What needs to be done:
Without any pictures, print the lines below from the one that has "Task: Click the ~/.cache Linux command text" through the one that has "Like the Mei casual clothing answer", exactly and nothing else.

──────── Given entries ────────

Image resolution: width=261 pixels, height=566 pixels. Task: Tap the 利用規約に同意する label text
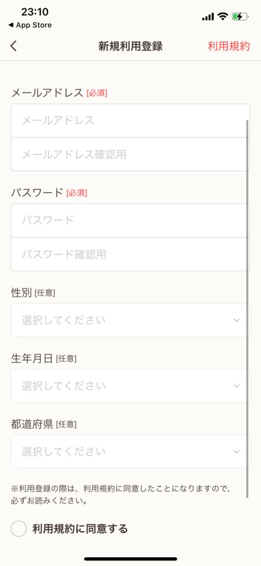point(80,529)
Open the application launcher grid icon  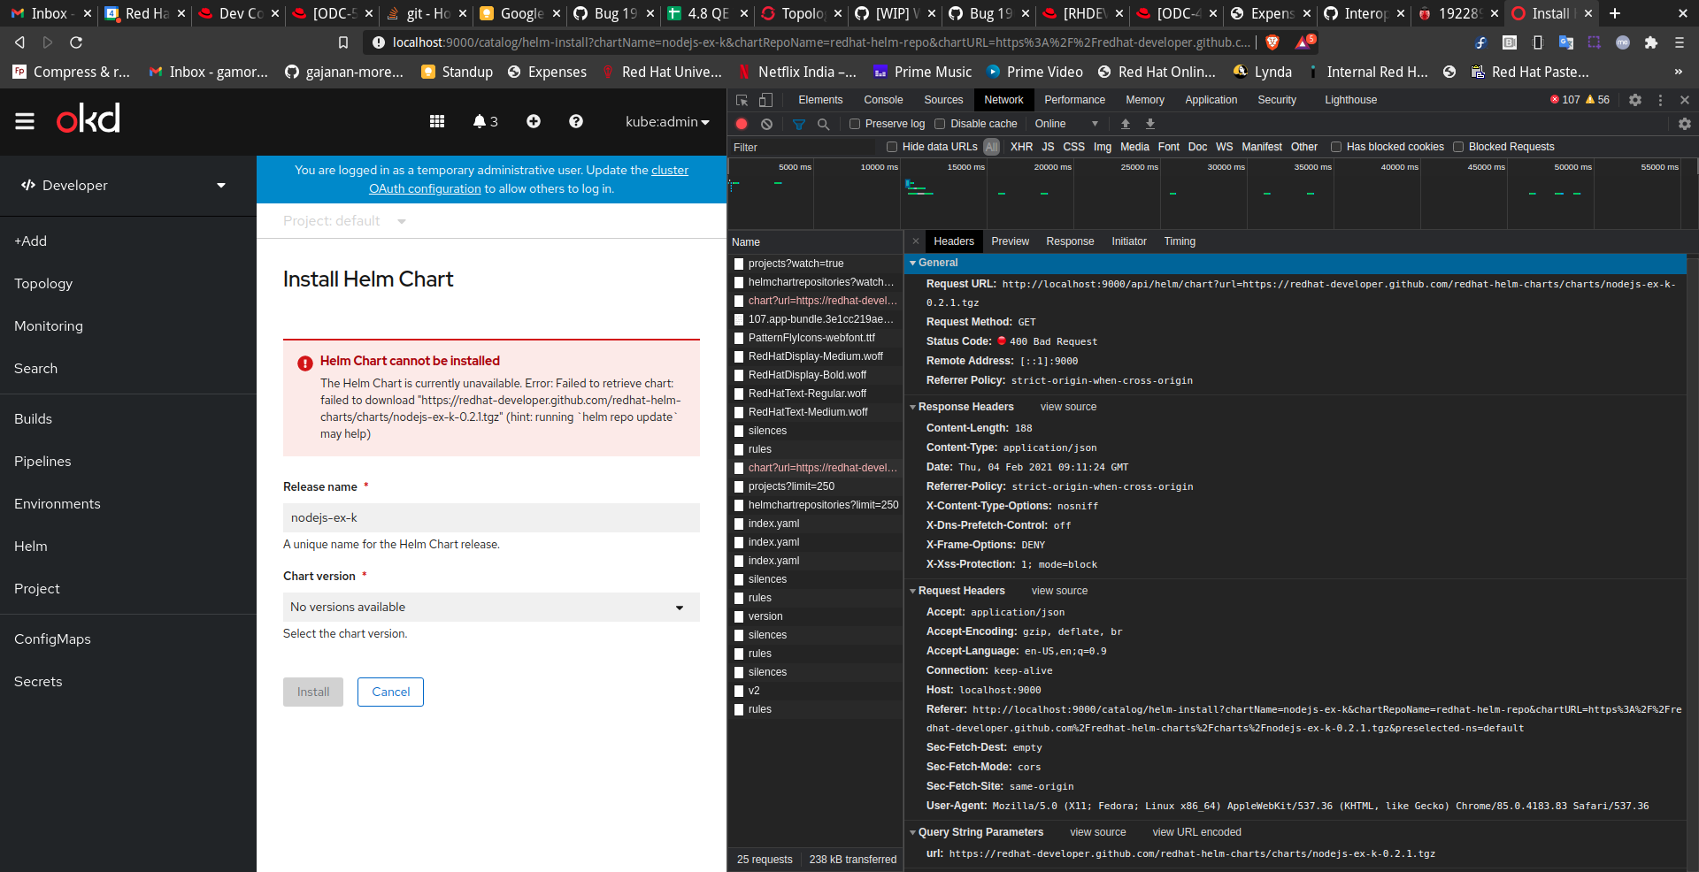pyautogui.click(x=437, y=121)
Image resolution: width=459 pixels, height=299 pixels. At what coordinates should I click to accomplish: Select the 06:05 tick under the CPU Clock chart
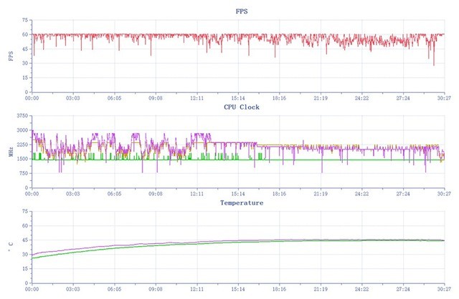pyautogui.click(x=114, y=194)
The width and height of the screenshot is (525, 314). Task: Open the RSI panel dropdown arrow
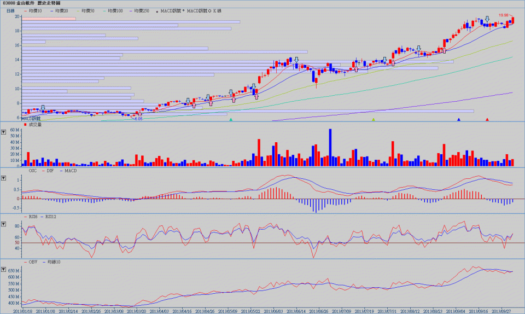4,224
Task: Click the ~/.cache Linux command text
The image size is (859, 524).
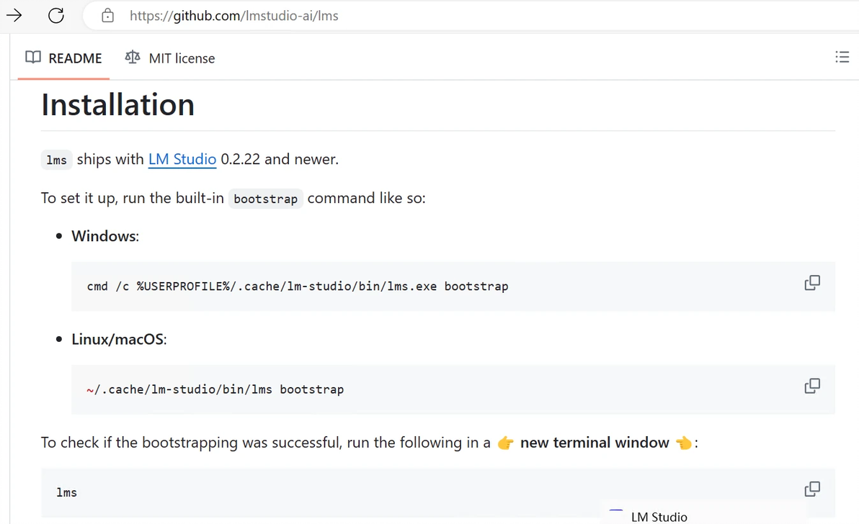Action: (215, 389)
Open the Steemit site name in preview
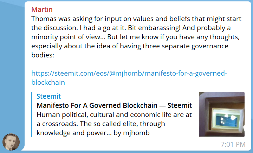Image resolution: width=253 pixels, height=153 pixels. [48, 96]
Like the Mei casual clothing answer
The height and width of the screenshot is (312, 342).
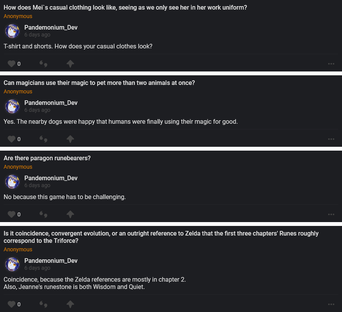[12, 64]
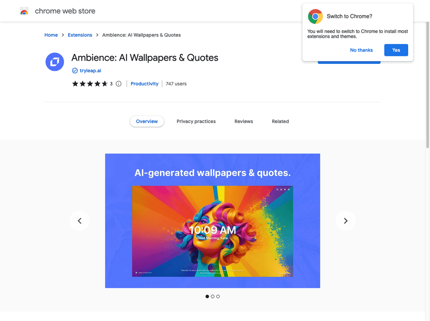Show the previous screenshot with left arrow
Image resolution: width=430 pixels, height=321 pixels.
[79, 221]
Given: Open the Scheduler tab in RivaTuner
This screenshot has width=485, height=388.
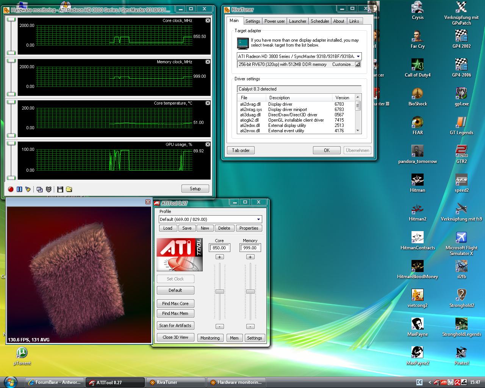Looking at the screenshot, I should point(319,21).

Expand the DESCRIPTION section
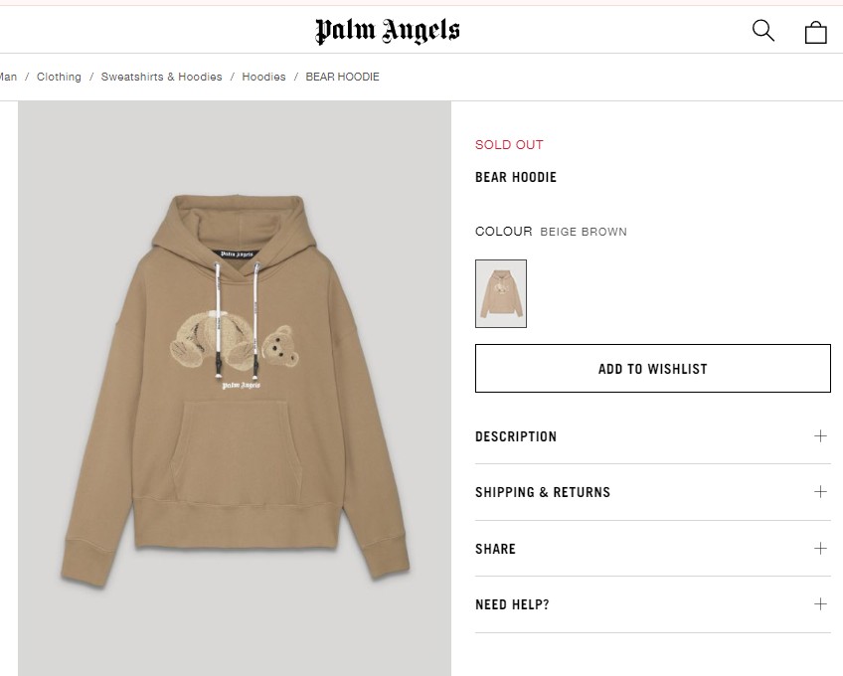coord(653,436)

────────

Output of the exercise:
Task: Click the ~/.cache Linux command text
The image size is (859, 524).
Action: (215, 389)
Open the Steemit site name in preview
Image resolution: width=253 pixels, height=153 pixels. [48, 96]
Like the Mei casual clothing answer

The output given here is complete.